## Excerpted text
★ ★ ★ ★ ★

Each Function Block consists of the following key components:

  1. Inputs
    • Each FB can receive 36 input signals.
    • These signals are processed as both true and complemented (inverted) forms, resulting in 72 signals for the AND-array.
  2. Programmable AND-Array
    • The AND-array generates product terms based on the logic equations.
    • It can create up to 90 product terms, which are used as inputs to macrocells or control signals (e.g., clock, set/reset, output enable).
    • The AND-array is highly configurable, enabling complex logic functions.
  3. Macrocells
    • Each Function Block has 18 macrocells.
    • A macrocell can implement:
      • Combinational logic (e.g., AND, OR, XOR operations).
      • Sequential logic (using flip-flops like D-type or T-type).
    • Each macrocell can use up to 5 product terms directly from the AND-array.
  4. Local Feedback Paths
    • Outputs from the macrocells can feed back into the AND-array within the same Function Block.
    • This allows local connections, enabling:
      • Creation of fast state machines.
      • Implementation of counters and other feedback-dependent circuits.
  5. Product Term Allocator
    • This mechanism assigns the 90 available product terms to different macrocells.
    • The allocator ensures optimal use of resources and avoids wastage.
  6. Global Signals
    • The Function Block receives global signals, including:
      • Global Clock: Synchronizes operations.
      • Global Reset/Set: Sets or resets all flip-flops in the block.
      • Global Output Enable: Controls whether the outputs are active.
  7. Output Signals
    • The FB generates 18 output signals, corresponding to the 18 macrocells.
    • These outputs are routed through the FastCONNECT matrix for further use or sent directly to the I/O pins.

Key Features of the Function Block

  • Flexible Logic Implementation:
    • Can handle combinational and sequential logic simultaneously.
    • Each macrocell can be configured individually.
  • Efficient Use of Resources:
    • Product terms are dynamically allocated to minimize wastage.
  • High-Speed Operations:
    • Local feedback paths allow quick signal processing without routing outside the FB.
  • Configurable Macrocells:
    • Each macrocell can act as:
      • A logic gate (for simple logic operations).

★ ★ ★ ★ ★

## Requirement 1
According to the function block text, how many input signals can each Function Block receive?
## Requirement 2
Continue the function block text from where it stops.

## Dataset section
★ ★ ★ ★ ★

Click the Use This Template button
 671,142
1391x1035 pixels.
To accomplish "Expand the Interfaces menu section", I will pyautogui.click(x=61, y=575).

★ ★ ★ ★ ★

## Final result 1
36 input signals.

## Final result 2
      • A flip-flop (for storing data).

A macrocell is the basic building block inside a Function Block (FB) in the Xilinx XC9500 CPLD.

Structure of a Macrocell

A macrocell in the XC9500 family has the following key components:

  1. Logic Function Generator
    • The macrocell receives product terms from the AND-array in the Function Block.
    • It can process up to five product terms directly.
    • These product terms are used for:
      • Logic operations (e.g., AND, OR, XOR).
      • Control signals like clock, set/reset, and output enable.
  2. Configurable Flip-Flop
    • Each macrocell includes a register (flip-flop) for sequential logic.
    • Types of flip-flops:
      • D-type flip-flop: Stores a single bit of data.
      • T-type flip-flop: Used in toggle operations (e.g., counters).
    • The flip-flop can be bypassed for purely combinational operations.
  3. Asynchronous and Synchronous Control
    • Each macrocell supports:
      • Asynchronous set/reset: Quickly initializes or clears the flip-flop without waiting for a clock signal.
      • Synchronous set/reset: Controlled by the clock signal for predictable timing.
  4. Output Configurations
    • A macrocell’s output can be:
      • Combinational: Logic operation results are sent directly to the output.
      • Registered: Data is stored in the flip-flop before being sent out.
    • The output can be inverted if required.
  5. Product Term Allocator
    • Allocates the product terms from the AND-array to macrocells efficiently.
    • This flexibility allows sharing product terms among macrocells, minimizing resource usage.


Working of a Macrocell

  • Input Stage:
    • Receives up to five product terms from the AND-array.
  • Logic Processing:
    • Processes these terms using combinational logic (AND, OR, XOR, etc.).
    • Alternatively, stores the output in the flip-flop for sequential logic.
  • Output Stage:
    • The processed signal is sent out either directly (combinational) or through the flip-flop (registered).